そういうわけで、「木のもとに」の巻の続き。
二十五句目
気おもに見ゆる脇息のうへ
かけがねのひとりはづれし夕嵐 三園
(かけがねのひとりはづれし夕嵐気おもに見ゆる脇息のうへ)
前句に恋の雰囲気を読み取っての付けで、脇息に寄りかかって物憂げに待っていると、門の掛け金がはづれたので、思う人が来たのかと思ったら風のせいだったというところか。
無季。
二十六句目
かけがねのひとりはづれし夕嵐
香(かをり)しみたるちんの首たま 木白
(かけがねのひとりはづれし夕嵐香しみたるちんの首たま)
掛け金が外れたのは狆(ちん)が帰ってきたからとした。猫でも自分でドアを開けたりするように、狆も賢いから自分で掛け金をはずすことを知っているのだろう。
「首たま」は首輪のこと。

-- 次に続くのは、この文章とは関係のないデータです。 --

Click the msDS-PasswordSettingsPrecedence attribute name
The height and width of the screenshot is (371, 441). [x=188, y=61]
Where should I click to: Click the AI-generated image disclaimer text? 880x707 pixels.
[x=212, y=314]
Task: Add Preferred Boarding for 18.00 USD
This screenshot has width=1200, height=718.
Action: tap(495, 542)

浮世絵など見ても狆は布製のひらひらした首輪をつけて描かれている。大奥でも飼われていたし、吉原でも飼われていたという。ひらひらした首輪には香が焚き込んであったりしたのだろう。
無季。「狆」は獣類。「首たま」は衣装。
二十七句目
香しみたるちんの首たま
はり道を傘(からかさ)指てひとひつき 良品
(はり道を傘指てひとひつき香しみたるちんの首たま)
「はり道」は「墾道」と書く開墾された道のことだが万葉時代の言葉で、伊賀の方ではそういう古い言葉が生きていたのか。土芳も十六句目で「わぎもこ」という言葉を使っている。
「はり道」というと『万葉集』の、
信濃道は今のはり道刈りばねに
足踏ましむな沓はけ我が背
しか思い浮かばないが、他に用例はあるのだろうか。
古代の駅路は幅6メートルから12メートルの舗装道路だったが、こうした帰化人などによって担われてきた道路技術は次第に失われ、時代が下って新しく開かれた道は切り払った枝や何かが残っていて靴がなければ歩けなかったのだろう。

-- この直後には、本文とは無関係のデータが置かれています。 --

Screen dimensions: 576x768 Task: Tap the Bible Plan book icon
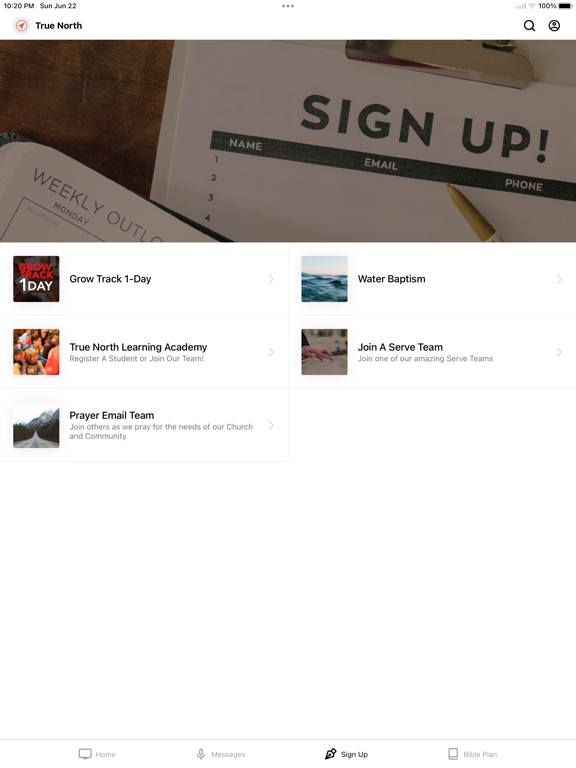453,754
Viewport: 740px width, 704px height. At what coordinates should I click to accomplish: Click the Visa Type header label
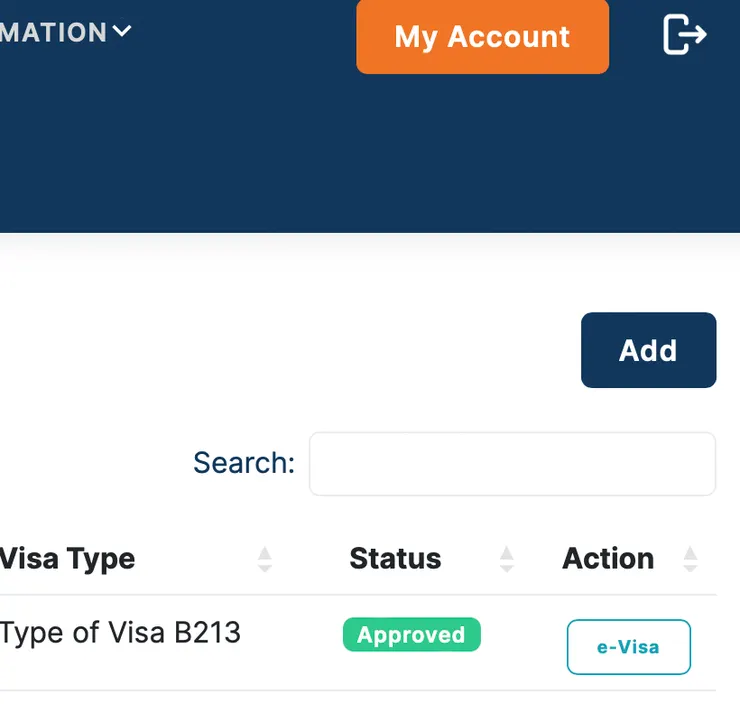click(67, 559)
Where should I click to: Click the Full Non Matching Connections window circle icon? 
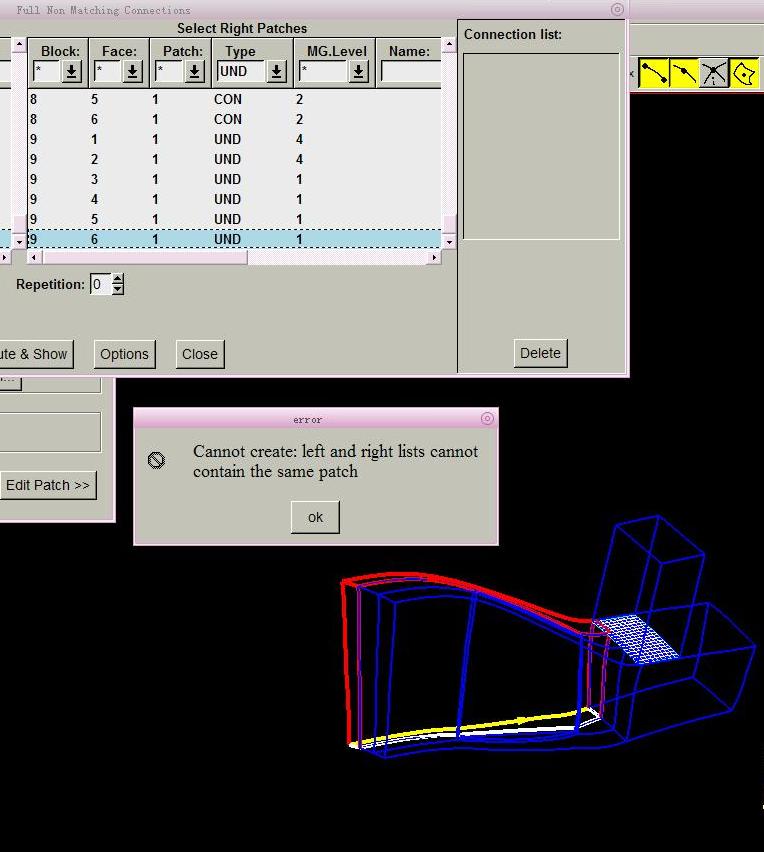(617, 9)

この句では多分そういうこととは関係なく、新しい綺麗な道を粋な唐傘を差して一日過ごす貴人のイメージで詠んだのだろう。前句の首輪に香を炊き込めた狆から、それを連れて歩く人の位で付けている。
当時唐傘はまだ高級品で、一般に普及するのは江戸中期からだった。
無季。「唐傘」は衣装。
二十八句目
はり道を傘指てひとひつき
飯のこわきをこのまれにける 土芳
(飯のこわきをこのまれにけるはり道を傘指てひとひつき)
前句の「はり道」から古代の旅人に転じたか。だったら飯といえば甑で蒸した強飯だろう。土芳は「判官の烏帽子」の句といい「わぎもこ」の句といい、古代史マニアだったか。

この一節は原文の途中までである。